Update: My J1 review is available here
It’s been a long time since I’ve reviewed anything on my blog, but I’ve been playing with a Nikon J1 and am going to try to get reviews up for the J1 and 3 lenses: the 1 Nikkor 10mm f/2.8 pancake, the 10–30mm f/3.5–5.6 VR, and the 30–110mm f/3.8–5.6 VR.
Nikon J1 with 10mm pancake and iPhone 4S
The J1 is a tiny camera, perfect for when you need to save space while mountain unicycling from Canada to Mexico. By itself, the body is close in size to an iPhone 4/4S, but 3 times thicker. It feels significantly smaller than the Micro 4/3s cameras I’ve used, especially when taking the size of lenses into account. Even the Canon G12 is bigger than the J1 despite the Canon’s much smaller sensor.
Nikon J1 with 30-110mm f/3.8-5.6
What I’m trying to get at here, is that Nikon found a hole in the market, planted a flag, and claimed this newfound territory in their own name. There has been a large gap in sensor size between the very high end point and shoots, and the existing mirrorless market which has quickly become incredibly competitive. Excepting Canon, most of the industry has weighed in, from Micro 4/3, Sony NEX, and Pentax’s tiny Q, to Fuji’s runaway success with the X100 foreshadowing their future interchangeable lens system. Unlike the X100 and some Micro 4/3 cameras, though, Nikon has gone with a very modern design, eschewing classic styling. It looks sleek, is extremely responsive, and has one of the best menu systems I’ve seen on a camera, but some old-style dials would certainly help.
Nikon J1 Back
The mode selection dial on the back is basically useless. All it’s good for is changing from still images to video, and that could have been done by using the video button on top. To me, it seems like engineering wanted to put PSAM there, but marketing wouldn’t have it as it might displace the prominence of their baffling motion snapshot mode.
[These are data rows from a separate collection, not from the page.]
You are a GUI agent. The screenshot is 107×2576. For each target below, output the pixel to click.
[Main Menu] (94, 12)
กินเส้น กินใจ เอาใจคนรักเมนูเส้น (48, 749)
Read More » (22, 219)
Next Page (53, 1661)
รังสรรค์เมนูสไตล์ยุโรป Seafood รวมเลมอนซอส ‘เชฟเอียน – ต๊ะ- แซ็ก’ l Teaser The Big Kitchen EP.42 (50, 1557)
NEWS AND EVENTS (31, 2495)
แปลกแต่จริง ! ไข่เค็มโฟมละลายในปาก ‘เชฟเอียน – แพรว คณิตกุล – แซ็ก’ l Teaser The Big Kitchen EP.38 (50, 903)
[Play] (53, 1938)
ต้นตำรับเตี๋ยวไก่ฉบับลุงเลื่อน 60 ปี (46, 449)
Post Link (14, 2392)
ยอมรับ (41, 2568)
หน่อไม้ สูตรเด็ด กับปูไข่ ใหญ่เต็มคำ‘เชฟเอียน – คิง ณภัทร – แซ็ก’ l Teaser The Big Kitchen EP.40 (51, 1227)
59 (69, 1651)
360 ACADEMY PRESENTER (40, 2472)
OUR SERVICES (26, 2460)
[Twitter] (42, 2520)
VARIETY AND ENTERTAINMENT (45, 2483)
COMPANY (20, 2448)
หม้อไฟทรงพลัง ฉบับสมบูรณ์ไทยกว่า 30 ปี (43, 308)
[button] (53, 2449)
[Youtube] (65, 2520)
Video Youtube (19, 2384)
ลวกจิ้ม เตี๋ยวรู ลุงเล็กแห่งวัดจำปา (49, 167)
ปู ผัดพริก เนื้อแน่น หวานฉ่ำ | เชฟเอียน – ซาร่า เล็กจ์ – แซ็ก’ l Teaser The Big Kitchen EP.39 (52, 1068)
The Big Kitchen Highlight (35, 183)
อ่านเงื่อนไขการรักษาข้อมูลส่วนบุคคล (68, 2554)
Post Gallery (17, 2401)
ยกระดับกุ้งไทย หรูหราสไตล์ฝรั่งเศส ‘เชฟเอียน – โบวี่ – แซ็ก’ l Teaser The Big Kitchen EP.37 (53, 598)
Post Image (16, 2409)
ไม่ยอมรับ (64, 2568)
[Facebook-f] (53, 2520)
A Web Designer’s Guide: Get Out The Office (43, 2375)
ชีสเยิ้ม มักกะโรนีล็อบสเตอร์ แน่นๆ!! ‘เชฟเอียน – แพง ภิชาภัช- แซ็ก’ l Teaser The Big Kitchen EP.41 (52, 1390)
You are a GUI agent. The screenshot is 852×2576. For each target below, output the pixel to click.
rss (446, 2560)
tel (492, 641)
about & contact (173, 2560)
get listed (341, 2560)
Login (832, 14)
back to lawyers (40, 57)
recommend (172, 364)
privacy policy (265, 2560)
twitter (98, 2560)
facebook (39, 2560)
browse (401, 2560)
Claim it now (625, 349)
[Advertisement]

It isn’t as bad as that sounds, though. The menus make changing PSAM modes only slightly more annoying than if they were on that dial, and manual is surprisingly easy to control. The switch on top controls shutter speed, and the spinning dial on the back controls aperture. A third control for ISO would make me incredibly happy.
Hayden Planetarium 10mm f/2.8 pancake, @f/2.8, iso 100, 1/160s
I think Nikon has a winner in the 1 system, especially if future versions put more focus on manual control. I’ll have more details on controls and image quality in my J1 review, so stay tuned!
35mm Equivalencies for Lens Focal LengthsThe CX sensor format used by the 1 system has a 2.7x crop ratio. Below are some conversions to 35mm focal lengths:
10mm -> 27mm
30mm -> 81mm
110mm -> 297mm
I’ve updated my Focal Length Calculator to show the Nikon 1 crop.